Document extract
Saez Gets 1,000 by Giving Lea First Graded Win

HRI Staff Report

HALLANDALE BEACH, FL., January 11, 2014 – For the team surrounding Hal's Hope winner Lea, there was a lot a karma involved going into Saturday's graded stakes at Gulfstream Park..

Although the Claiborne runner was regarded more highly as a turf horse, his new mentor Bill Mott thought that a dirt experiment was worthwhile, he had liked his prior main track runs that much. Further, he reasoned, let's see if we can get things going with a talented young rider that shifted his tack to New York last year and broke through on a horse called Will Take Charge.

Luis Saez won a lot of big races in the past year for several trainers while emerging as a rising riding star, but Bill Mott wasn’t one of them…until Saturday at Gulfstream Park.

"I think he’s a good rider, a good young rider. I think he’s going to be in the top echelon of the jocks,” Mott said. “I actually hadn’t had much luck with him up until today – maybe I just didn’t put him on the right kind of horses – but I’m glad we’ve finally broke through in a graded stakes.”

Saez just missed pulling off a front-running upset aboard the Mott-trained Tetradrachm in the $200,000 Fort Lauderdale (G2) won by heavily favored Summer Front one race earlier.

But he came through for the Hall of Fame trainer in a big way in the $100,000 Hal’s Hope Stakes (G3). The 21-year-old jockey not only posted a 3 ¼-length victory aboard Lea, a $6.40-1 longshot, he registered a personal milestone by visiting the winner’s circle for the 1000th time during his relatively brief career.

“It’s amazing! I thank God,” said Saez, whose most high-profile triumphs of 2013 came aboard Travers and Clark Handicap winner Will Take Charge. “I need to thank the trainers, the owners and my agent (Richard Depass) too.”

Task requirements
1. In the Hal's Hope Stakes report, by what margin did Lea win the race?
2. Continue the Hal's Hope Stakes report from its final sentence.
The records below the report come from a separate source.

Provided information
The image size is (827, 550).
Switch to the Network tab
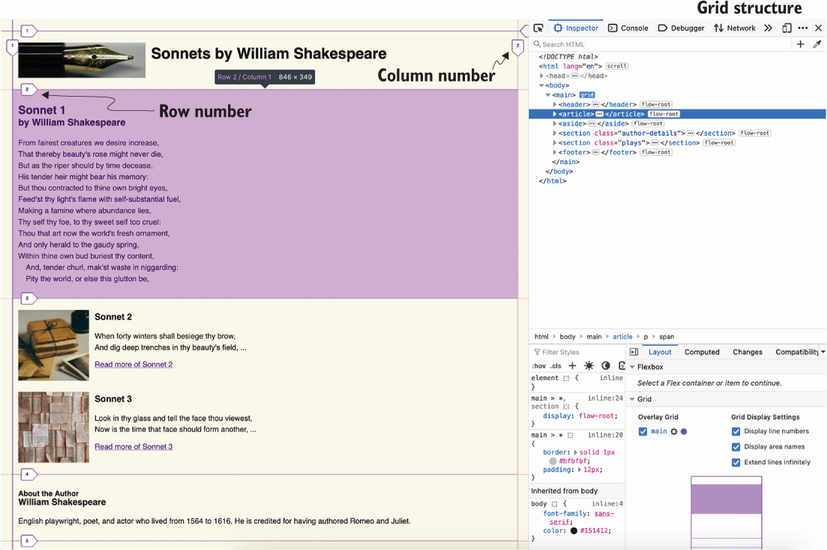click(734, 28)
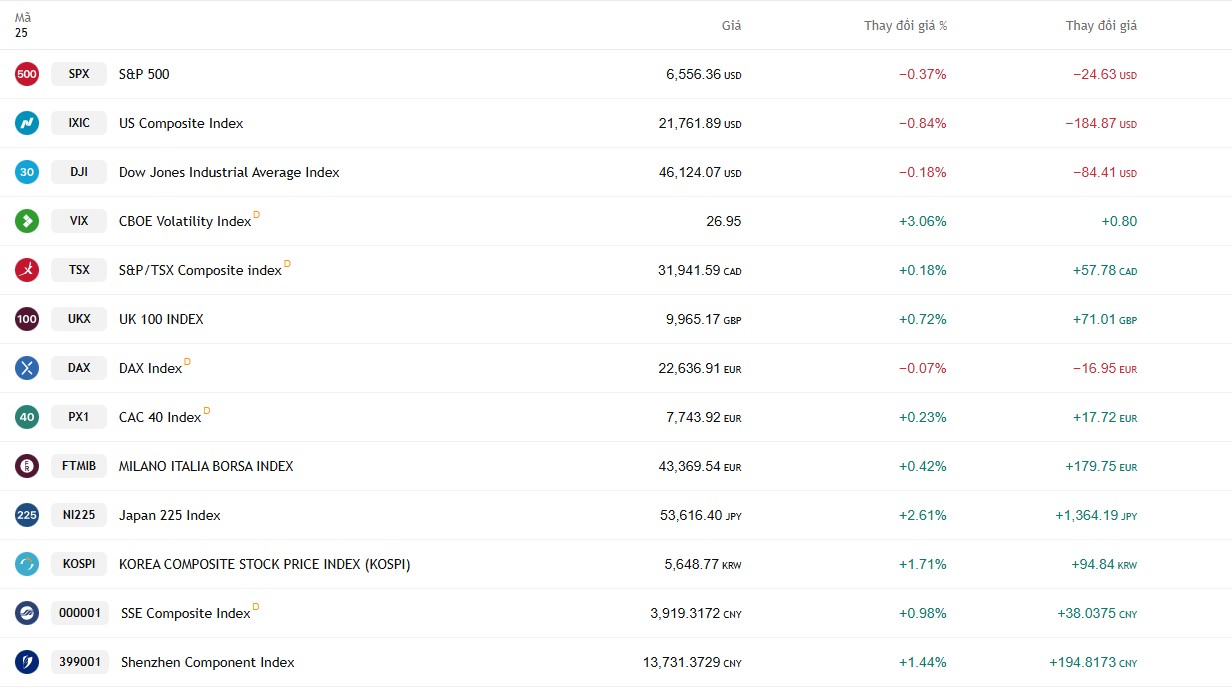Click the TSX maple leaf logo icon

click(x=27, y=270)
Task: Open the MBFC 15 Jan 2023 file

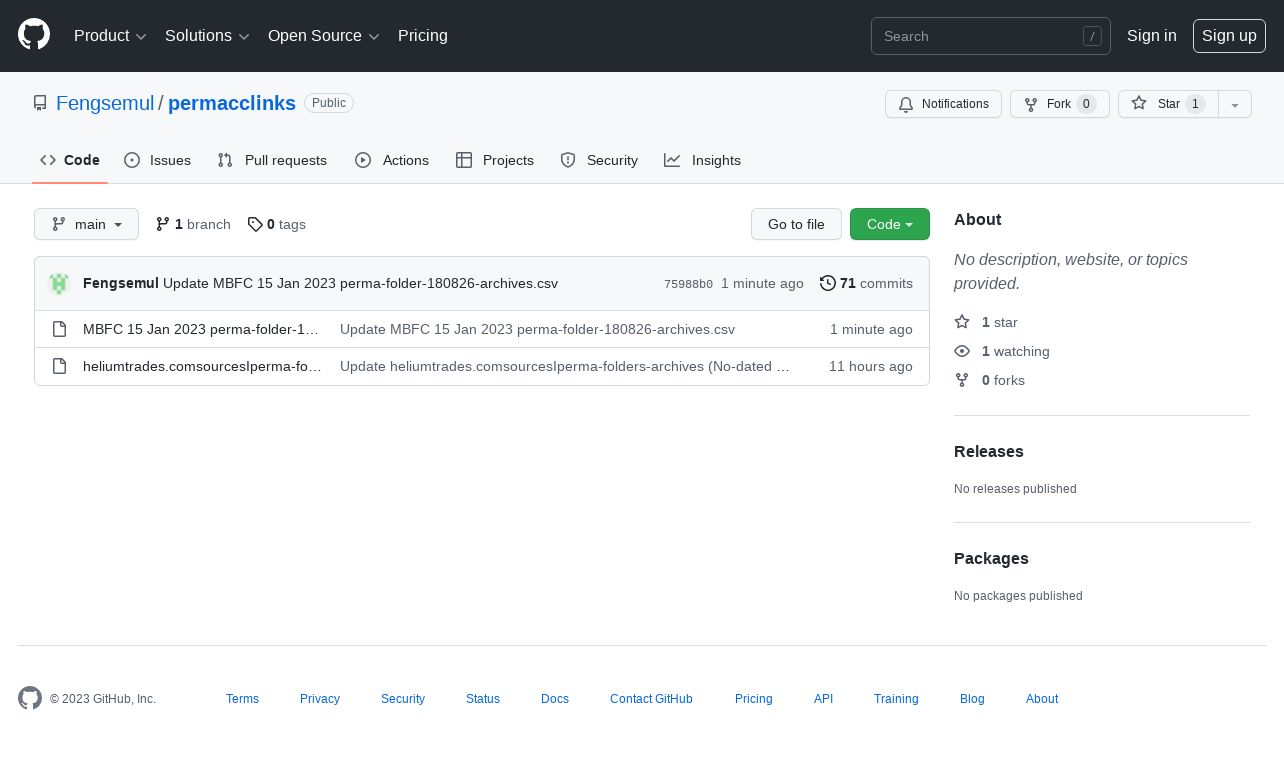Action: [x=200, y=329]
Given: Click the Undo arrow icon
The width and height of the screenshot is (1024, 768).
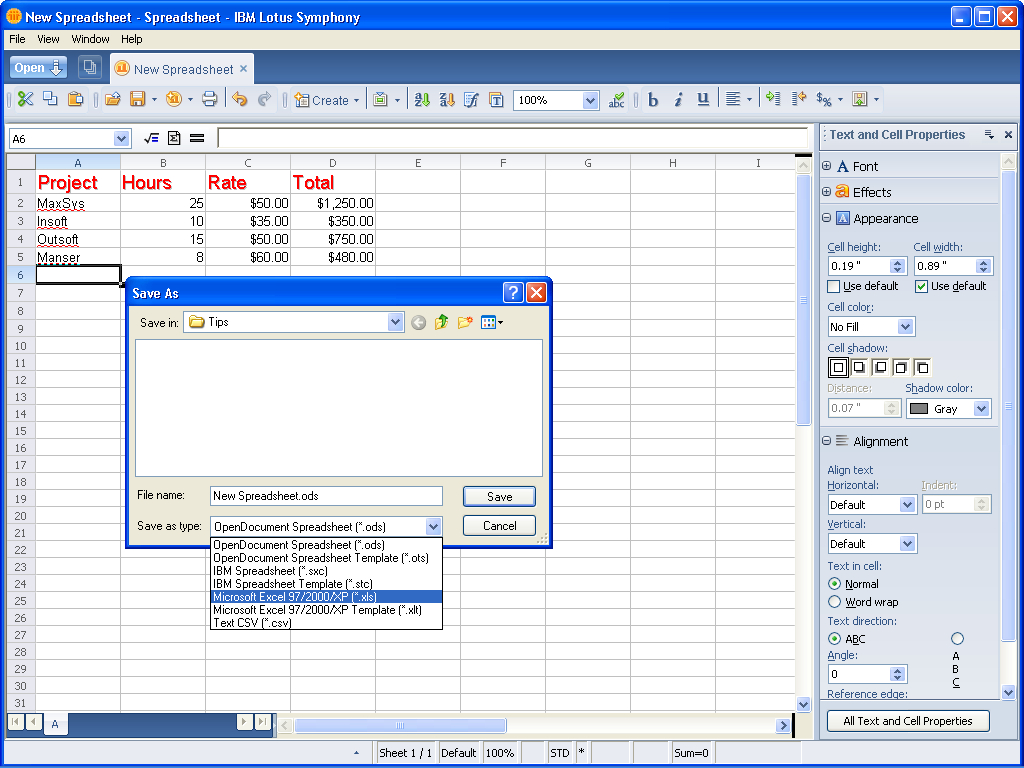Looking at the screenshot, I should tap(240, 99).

The results
1. Lea won by 3 ¼ lengths.

2.
Making his first start for Mott and only his third career start on dirt, Lea pressed the pace set by Csaba along the backstretch and around the final turn before taking over at the top of the stretch and continuing on to a convincing victory.

“It went really well. My horse broke so good. We followed Csaba because I knew he was the horse to beat,” said Saez, who rode Csaba to a victory in the 2013 Hal’s Hope. “At the three-eighths (pole), I had a lot of horse and when I asked him, he ran. He handled the dirt really well.”

Jackson Bend, ridden by Javier Castellano, closed to finish a non-threatening second, a half-length ahead of Neck ‘n Neck and jockey Julien Leparoux. Csaba, the 3-1 favorite and defending champion ridden by Paco Lopez, faded to sixth.

Lea, who had previously raced on turf and synthetic surfaces for trainer Al Stall Jr., ran the mile in 1:35.30 after pressing fractions of :24.15, :47.03 and 1:10.87 for the first six furlongs. Bred and owned by Claiborne Farm and Adele Dilschneider, Lea earned $60,000 for his fifth victory in 11 starts.

“We’ve had him about 60 days and initially we were pointing him to either the El Prado Stakes or the Fort Lauderdale (on turf), and then we started looking at it and examining his dirt form, which was pretty good. He’s got two races that are actually quite good,” Mott said. “Discussing it with Walker Hancock (of Claiborne Farm), we both decided to give him a shot early in the year on the dirt just to see what direction we want to go the rest of the year.”

The 5-year-old son of First Samurai had won an off-the-turf allowance over a Churchill Downs sloppy track last June and finished a respectable fourth in the Forego (G1) over a sloppy Saratoga track in August.

“I think the way he gave us good reason for trying that (running on dirt again). I suppose now we have to decide how far we want to run him. But he looks like he’s one of those unusual horses that handles turf and dirt,” Mott said. “

Obviously, there are some big races on the dirt. His dam (Greenery) ran a mile and three furlongs, a mile and a half, so he’s got a pedigree to run further. First Samurai is doing well and starting to kick in as a stallion, so maybe he’s got the pedigree to carry him nine furlongs anyway.”

The $500,000 Donn Handicap (G1) at Gulfstream Park on Feb. 8 will be run at 1 1/8-miles or nine furlongs. Why not try? Going in, the horse and the connections will be playing with house money. If that doesn't work, there's always turf racing.

“I was just kind of considering that,” Mott said through a broad smile. “We’ll have to talk to the owners about that."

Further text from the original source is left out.